▶ **TEXT PASSAGE**:
━━━━━━

Package	Backend	Used for
`packages/adapters/claude-local`	Anthropic Claude (via `@anthropic-ai/sdk`)	Strategy, blog writing, brand-sensitive content
`packages/adapters/codex-local`	OpenAI Codex / GPT (via `openai` SDK)	Research, classification, data-heavy tasks
`packages/adapters/gemini-local`	Google Gemini	AI visibility monitoring, supplementary tasks

Adapter selection is config-driven per agent role (stored in AgentConfig.adapterType in PostgreSQL). The packages/agents package handles dynamic dispatch — it selects the right adapter at worker startup based on the AgentConfig record for the tenant.

Note: Agents are not external processes that “phone home”. They are BullMQ worker functions that run inside apps/servers/agents, write results directly to PostgreSQL, and enqueue follow-up jobs as needed.

AI Chat (LangGraph)

The /chat page in the dashboard runs a stateful LLM conversation engine built on LangGraph TS.

Package: packages/ai-chat
Deps: @langchain/langgraph, @langchain/anthropic, @langchain/langgraph-checkpoint-postgres
Router: POST /aichat/v1/* (registered in apps/api/src/index.ts)
State persistence: LangGraph checkpoints stored in PostgreSQL (ai_chat schema, auto-created on startup)
Thread model: Each conversation is a thread (AiChatThread model in Prisma); the LangGraph checkpoint key is the thread ID

Persistence

PostgreSQL (Primary — Prisma ORM)

All application data lives in PostgreSQL. The schema is the single source of truth at packages/db/prisma/schema.prisma (~100+ models, 3500+ lines).

Data category	Examples
Identity & auth	`Tenant`, `User`, `TenantMember`, `Session`, `Account`
Content pipeline	`Activity`, `BlogPost`, `SocialPost`, `EmailNewsletter`, `LandingPage`, `ContentBrief`
Approvals & plans	`DeliverablePlan`, `DeliverablePeriod`, `DeliverablePeriodLog`
Strategy	`Strategy`, `StrategyVersion`, `ClientContext`, `ClientContextVersion`
Agent infrastructure	`AgentConfig`, `AgentRun`, `Skill`, `AgentSkill`
Channels & integrations	`ConnectedChannel`, `ChannelInsight`, `ChannelMaster`
Search terms / SEO	`SearchTermReport`, `SearchTermClassification`, `GSCKeywordSnapshot`, `AIVisibilitySnapshot`
Campaigns	`Campaign`, `CampaignSequence`, `ReviewCampaign`, `MetaAd`, `LinkedInAd`
Billing & credits	`Subscription`, `Invoice`, `CreditBalance`, `CreditLedger`, `Plan`, `Offering`
RAG / knowledge	`RagDataset`, `RagFile`, `RagCrawlJob`, `WebPage`, `WebCrawlJob`
Notifications	`Notification`, `NotificationPreference`, `PushDeviceToken`
Goals & reports	`Goal`, `GoalSnapshot`, `Report`, `TenantBaseline`
Contacts & leads	`Contact`, `Lead`, `LeadActivity`, `ContactList`
Platform config	`PlatformSetting`, `BacklinkDirectory`, `HelpPageRating`
Tenant lifecycle	`TenantDeletion`, `TenantDeletionStep`

Env: DATABASE_URL (PostgreSQL connection string)

━━━━━━

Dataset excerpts
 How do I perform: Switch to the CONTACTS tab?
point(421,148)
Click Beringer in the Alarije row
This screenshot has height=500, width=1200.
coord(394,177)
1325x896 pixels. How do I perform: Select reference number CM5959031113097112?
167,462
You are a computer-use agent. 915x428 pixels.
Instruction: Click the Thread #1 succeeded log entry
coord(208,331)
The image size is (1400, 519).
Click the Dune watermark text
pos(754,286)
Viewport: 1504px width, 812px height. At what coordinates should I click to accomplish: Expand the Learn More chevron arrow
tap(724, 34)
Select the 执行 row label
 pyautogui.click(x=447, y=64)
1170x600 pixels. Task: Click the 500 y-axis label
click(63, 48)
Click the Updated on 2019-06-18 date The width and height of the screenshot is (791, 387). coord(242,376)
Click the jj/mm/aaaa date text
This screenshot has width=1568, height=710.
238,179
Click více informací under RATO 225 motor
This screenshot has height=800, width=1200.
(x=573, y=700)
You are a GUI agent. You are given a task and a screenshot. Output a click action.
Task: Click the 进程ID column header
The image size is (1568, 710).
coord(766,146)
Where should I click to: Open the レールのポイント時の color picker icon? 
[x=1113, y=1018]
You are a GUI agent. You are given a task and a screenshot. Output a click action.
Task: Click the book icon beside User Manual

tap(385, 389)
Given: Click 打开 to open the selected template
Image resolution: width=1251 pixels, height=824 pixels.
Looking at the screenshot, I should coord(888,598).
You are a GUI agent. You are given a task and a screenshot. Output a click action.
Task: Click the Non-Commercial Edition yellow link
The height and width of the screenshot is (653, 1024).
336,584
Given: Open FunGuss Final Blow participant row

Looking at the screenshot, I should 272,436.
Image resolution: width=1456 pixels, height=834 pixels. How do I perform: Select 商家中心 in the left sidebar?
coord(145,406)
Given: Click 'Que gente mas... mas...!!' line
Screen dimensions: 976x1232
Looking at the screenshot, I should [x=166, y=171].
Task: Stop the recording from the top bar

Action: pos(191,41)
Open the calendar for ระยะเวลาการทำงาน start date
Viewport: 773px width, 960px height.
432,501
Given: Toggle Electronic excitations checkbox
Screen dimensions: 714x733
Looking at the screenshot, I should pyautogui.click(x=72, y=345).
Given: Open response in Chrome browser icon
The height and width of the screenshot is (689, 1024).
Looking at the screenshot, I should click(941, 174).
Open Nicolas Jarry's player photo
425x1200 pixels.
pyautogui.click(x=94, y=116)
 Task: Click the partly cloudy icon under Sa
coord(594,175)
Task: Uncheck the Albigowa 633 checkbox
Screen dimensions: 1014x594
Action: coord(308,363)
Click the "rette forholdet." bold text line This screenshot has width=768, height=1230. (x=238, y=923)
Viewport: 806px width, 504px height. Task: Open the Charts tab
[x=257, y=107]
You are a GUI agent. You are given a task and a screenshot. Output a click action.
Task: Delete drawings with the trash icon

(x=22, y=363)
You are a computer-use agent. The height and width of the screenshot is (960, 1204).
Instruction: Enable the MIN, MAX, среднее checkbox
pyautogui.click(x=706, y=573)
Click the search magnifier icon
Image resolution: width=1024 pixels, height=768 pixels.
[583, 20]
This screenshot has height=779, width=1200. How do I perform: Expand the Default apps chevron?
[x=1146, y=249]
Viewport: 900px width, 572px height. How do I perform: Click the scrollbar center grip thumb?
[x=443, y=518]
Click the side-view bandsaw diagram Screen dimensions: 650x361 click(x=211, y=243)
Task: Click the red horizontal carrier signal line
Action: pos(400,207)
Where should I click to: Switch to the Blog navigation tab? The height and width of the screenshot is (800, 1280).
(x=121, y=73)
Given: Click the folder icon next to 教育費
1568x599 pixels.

━━━━━━

▶ **REQUIREMENT**: Can you rewrite the platform architecture text between "AI Chat (LangGraph)" and "(registered in apps/api/src/index.ts)", inclusive, with "dashboard" replaced by "admin panel"?

▶ **FINAL ANSWER**:
AI Chat (LangGraph)

The /chat page in the admin panel runs a stateful LLM conversation engine built on LangGraph TS.

Package: packages/ai-chat
Deps: @langchain/langgraph, @langchain/anthropic, @langchain/langgraph-checkpoint-postgres
Router: POST /aichat/v1/* (registered in apps/api/src/index.ts)